Deleting all records in all tables in the entire database using NHibernate

This is a great little code snippet I thought I'd share.

Before each one of my NUnit or NBehave tests, I clear out all the records from the database using NHibernate.  Unfortunately, NHibernate's HQL doesn't seem to do cascade deletes, so you have to delete your tables in the right order.  Otherwise you'll get referential integrity errors such as "The DELETE statement conflicted with the FOREIGN KEY constraint" and the query will fail.  I didn't want to have to explicitly delete each table in order either--I just wanted to loop through all my NHibernate mapped domain objects and wipe them out.

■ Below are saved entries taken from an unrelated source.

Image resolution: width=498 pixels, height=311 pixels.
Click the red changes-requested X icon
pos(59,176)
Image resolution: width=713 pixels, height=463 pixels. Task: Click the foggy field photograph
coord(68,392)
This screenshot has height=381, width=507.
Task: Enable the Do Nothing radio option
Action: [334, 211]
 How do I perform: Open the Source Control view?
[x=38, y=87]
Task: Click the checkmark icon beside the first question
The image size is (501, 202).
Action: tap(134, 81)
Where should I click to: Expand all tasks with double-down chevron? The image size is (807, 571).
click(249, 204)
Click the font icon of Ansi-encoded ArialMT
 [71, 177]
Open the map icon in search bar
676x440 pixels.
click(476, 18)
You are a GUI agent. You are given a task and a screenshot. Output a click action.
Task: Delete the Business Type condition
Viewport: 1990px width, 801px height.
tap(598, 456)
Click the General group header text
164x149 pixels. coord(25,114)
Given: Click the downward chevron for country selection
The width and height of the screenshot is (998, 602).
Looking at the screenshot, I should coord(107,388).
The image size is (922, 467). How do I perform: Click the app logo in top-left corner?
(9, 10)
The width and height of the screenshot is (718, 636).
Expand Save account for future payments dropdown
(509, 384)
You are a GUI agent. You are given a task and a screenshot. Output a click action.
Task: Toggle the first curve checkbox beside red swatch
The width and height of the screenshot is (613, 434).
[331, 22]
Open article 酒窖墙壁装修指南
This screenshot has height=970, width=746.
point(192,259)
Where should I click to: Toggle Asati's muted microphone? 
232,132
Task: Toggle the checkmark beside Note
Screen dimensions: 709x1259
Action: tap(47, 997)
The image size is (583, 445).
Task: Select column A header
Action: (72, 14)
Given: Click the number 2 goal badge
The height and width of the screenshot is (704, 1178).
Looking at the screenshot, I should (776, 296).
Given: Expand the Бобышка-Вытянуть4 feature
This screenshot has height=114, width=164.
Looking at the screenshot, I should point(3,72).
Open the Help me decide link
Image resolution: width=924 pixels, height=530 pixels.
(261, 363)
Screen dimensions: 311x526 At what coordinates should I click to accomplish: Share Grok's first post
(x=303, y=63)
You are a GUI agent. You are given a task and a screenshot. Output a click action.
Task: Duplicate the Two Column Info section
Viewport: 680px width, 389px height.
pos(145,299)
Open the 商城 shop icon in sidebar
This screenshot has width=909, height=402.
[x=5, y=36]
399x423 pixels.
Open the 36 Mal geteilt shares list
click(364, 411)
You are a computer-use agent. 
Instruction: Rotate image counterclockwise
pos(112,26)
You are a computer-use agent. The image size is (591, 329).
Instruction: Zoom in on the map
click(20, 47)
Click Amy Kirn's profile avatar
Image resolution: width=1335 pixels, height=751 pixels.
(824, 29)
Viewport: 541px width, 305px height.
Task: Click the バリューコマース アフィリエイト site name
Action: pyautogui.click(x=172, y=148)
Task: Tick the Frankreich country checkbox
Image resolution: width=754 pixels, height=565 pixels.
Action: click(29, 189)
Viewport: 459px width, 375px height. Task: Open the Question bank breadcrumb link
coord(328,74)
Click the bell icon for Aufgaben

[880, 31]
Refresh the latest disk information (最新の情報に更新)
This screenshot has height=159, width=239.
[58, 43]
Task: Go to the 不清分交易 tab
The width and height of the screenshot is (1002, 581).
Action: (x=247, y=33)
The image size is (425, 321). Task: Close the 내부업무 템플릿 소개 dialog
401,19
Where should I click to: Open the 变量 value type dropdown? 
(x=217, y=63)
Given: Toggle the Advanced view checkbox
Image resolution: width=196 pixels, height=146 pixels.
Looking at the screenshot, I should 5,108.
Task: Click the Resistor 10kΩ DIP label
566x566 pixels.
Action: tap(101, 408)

Fortunately there is a system stored procedure built in to sql server 2008 (and presumably 2005) as well that will disable all constraints in the whole database.  Then you can loop through all the tables and wipe out all the records, then re-enable all the constraints.

Below is the final code:

protected virtual void DeleteAllObjects()
{
    var types =
        typeof(DomainObject).Assembly.GetTypes().Where(
            type => type.BaseType == typeof(DomainObject) &&
            !type.IsAbstract)
            .ToArray();

    GetSession().Clear();
   
    using (ISession session = GetSession())
    {
       

        this.RunSqlNonQuery("EXEC sp_MSForEachTable 'ALTER TABLE ? NOCHECK CONSTRAINT ALL' ");
        foreach (Type type in types)
        {
            session.Delete("from " + type.Name + " o");
        }
        session.Flush();
        this.RunSqlNonQuery("EXEC sp_MSForEachTable 'ALTER TABLE ? CHECK CONSTRAINT ALL'");
    }
}

protected void RunSqlNonQuery(string sql)
{
    var session = GetSession();
    var cmd = session.Connection.CreateCommand();
    cmd.CommandText = sql;
    cmd.CommandTimeout = 120;
    cmd.CommandType = CommandType.Text;
    cmd.ExecuteNonQuery();

    session.Flush();
}

The first method uses reflection and linq to find all classes that inherit from "DomainBase" which is my base class for all NHibernate persisted domain objects.  If you have an interface or attribute something that should work as well, although I like having a base class to put in "global" domain logic. 

The second method is a utility method I use to run straight sql commands against NHibernate.  I"m not sure if it could be refactored to use NHibernate's built in ISession.CreateSqlQuery() method because this doesn't return any results.

So that should be all you need.  Just turn off constraints, loop through and delete all the types using HQL and turn the constraints on again.

I know its cliche' but happy coding.